Youth clubs and movements arose out of an increasing concern from the latter part of the 19th century about the training of coming generations. While young people had met together in temperance societies, Sunday schools and church-based societies like Christian Endeavour, the earliest voluntary youth organisations were the philanthropic and evangelical boy rescue societies. From the 1890s, however, the Boys' Brigade, the Boy Scouts, and the Girl Guides supplied opportunities for children and adolescents of all classes to be members of uniformed youth movements.
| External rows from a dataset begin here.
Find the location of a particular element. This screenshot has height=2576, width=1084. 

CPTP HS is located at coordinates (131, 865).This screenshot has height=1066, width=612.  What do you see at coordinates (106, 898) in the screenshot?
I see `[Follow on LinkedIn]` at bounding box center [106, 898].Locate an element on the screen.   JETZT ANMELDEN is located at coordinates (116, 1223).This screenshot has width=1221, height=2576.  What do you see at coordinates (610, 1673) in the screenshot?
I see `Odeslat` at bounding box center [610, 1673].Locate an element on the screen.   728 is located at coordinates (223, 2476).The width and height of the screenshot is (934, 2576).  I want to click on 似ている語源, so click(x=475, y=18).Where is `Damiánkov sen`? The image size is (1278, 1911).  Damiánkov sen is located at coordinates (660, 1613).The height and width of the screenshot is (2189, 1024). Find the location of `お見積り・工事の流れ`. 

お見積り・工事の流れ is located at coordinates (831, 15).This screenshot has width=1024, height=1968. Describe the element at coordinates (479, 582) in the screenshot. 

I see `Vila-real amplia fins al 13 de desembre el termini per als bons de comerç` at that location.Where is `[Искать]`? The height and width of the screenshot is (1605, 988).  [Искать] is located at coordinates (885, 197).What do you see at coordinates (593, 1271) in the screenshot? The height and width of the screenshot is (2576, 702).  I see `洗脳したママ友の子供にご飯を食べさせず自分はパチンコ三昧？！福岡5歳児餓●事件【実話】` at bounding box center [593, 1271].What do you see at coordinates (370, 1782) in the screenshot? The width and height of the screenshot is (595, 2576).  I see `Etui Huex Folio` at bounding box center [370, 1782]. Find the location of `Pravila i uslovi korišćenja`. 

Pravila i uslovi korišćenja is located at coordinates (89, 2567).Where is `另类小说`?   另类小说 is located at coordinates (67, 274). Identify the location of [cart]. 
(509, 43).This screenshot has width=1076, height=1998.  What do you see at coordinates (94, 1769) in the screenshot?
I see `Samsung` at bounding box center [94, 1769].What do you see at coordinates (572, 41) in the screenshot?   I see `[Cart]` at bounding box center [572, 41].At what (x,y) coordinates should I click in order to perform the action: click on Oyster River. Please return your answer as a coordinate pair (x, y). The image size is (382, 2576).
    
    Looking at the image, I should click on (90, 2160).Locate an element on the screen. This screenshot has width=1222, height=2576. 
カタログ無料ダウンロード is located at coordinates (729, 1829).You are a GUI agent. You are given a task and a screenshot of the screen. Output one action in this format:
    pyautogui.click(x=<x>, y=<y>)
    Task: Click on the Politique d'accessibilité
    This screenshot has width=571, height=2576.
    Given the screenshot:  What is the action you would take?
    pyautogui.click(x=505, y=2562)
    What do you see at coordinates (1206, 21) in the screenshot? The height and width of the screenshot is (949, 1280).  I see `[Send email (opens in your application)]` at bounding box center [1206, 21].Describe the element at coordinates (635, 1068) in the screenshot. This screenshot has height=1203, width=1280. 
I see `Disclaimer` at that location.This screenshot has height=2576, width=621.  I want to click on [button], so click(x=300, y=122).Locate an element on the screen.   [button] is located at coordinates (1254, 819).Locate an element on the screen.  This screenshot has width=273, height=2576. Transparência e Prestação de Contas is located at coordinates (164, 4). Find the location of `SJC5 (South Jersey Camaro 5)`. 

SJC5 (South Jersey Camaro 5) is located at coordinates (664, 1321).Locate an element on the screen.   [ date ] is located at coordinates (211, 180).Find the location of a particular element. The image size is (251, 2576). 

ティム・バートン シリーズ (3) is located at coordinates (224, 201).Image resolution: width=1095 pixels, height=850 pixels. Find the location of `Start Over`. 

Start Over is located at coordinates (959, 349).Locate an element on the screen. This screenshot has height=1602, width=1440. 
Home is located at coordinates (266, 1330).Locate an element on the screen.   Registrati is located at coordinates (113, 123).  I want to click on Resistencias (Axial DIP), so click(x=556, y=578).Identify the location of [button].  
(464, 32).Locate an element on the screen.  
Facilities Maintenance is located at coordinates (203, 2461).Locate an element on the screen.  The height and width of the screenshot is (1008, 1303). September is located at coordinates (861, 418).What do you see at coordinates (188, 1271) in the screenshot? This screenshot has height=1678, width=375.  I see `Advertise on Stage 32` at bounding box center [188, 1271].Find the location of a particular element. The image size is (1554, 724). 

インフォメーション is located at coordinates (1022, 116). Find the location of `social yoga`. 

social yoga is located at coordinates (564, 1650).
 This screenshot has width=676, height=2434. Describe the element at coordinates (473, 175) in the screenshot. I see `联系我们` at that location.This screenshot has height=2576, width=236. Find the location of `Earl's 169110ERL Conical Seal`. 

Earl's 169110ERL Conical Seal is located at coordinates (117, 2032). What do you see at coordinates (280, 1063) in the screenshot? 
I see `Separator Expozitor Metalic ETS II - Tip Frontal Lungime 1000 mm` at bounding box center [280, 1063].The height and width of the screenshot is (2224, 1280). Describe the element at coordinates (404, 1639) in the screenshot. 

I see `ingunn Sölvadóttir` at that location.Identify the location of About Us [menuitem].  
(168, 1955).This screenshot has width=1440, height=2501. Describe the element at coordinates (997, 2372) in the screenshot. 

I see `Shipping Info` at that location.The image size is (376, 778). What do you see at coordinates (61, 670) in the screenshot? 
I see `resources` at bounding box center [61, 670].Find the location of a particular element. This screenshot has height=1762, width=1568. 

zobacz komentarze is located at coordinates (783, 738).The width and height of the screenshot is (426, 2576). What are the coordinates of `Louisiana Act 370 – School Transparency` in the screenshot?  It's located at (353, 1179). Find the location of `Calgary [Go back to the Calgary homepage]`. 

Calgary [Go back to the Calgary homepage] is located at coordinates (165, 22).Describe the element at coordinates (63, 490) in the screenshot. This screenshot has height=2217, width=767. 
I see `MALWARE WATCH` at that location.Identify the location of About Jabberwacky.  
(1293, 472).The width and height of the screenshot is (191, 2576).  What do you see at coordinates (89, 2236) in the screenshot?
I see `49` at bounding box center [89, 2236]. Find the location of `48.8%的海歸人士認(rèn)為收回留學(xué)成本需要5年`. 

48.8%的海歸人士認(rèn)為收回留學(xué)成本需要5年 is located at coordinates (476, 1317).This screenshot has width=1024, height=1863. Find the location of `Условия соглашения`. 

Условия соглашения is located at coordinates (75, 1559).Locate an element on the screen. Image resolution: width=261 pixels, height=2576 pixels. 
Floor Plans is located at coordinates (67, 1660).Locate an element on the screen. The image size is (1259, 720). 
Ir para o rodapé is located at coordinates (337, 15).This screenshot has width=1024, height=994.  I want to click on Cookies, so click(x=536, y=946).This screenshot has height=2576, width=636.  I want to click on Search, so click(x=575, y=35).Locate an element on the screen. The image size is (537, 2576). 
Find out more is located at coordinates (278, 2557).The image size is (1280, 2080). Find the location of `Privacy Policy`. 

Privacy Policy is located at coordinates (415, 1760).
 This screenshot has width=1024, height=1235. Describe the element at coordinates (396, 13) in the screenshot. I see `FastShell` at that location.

The Boys' Brigade, founded in Scotland in 1883, spread, along with several offshoots, to non-Anglican denominations in Melbourne by 1890-91. These movements took as their object 'The Promotion of habits of Obedience, Discipline, Self-Respect and all that tends towards a true Christian manliness'. Unlike the rescue movements, uniformed church-based Boys' Brigades were not specifically directed towards working-class boys and displayed a much greater tolerance of secular 'manliness'. By 1904 there were 500 brigades in Melbourne but the introduction of the non-denominational Boy Scouts and Cadet Corps saw many companies fold, and the movement all but collapsed in the 1910s before a gradual and limited postwar revival. Other denominationally based youth organisations shared a similar fate.
The scouting movement, introduced to Melbourne in 1908, grew rapidly, claiming 6000 members statewide by 1916. Initially focused on boys aged between 10 and 18, it sought to inculcate masculine hardihood as well as notions of disciplined and patriotic manliness. The first Melbourne branch of the Girl Guides movement was founded, in Hawthorn in 1911. While it offered its members some of the adventures of scouting it also trained girls in more feminine pursuits and ideals.
Concerns about juvenile delinquency and the increased leisure that followed from the extension of secondary education led to a revival of youth organisations after World War II. Associations like the Girls Friendly Society, the Church of England Boys' Society and the Young Anglican Fellowships, and parallel organisations in other denominations, offered 'healthy' recreation to young churchgoers, while Police and Citizens Youth Clubs performed a similar function for the nonaligned. With the proliferation of leisure activities from the 1960s their appeal declined. Those that survived now draw the bulk of their members from the younger age groups, offering entertainment and recreation rather than training in citizenship and religion. While both Scouts and Guides continue to have a substantial presence in Melbourne, sporting clubs are now the most common youth associations in the city.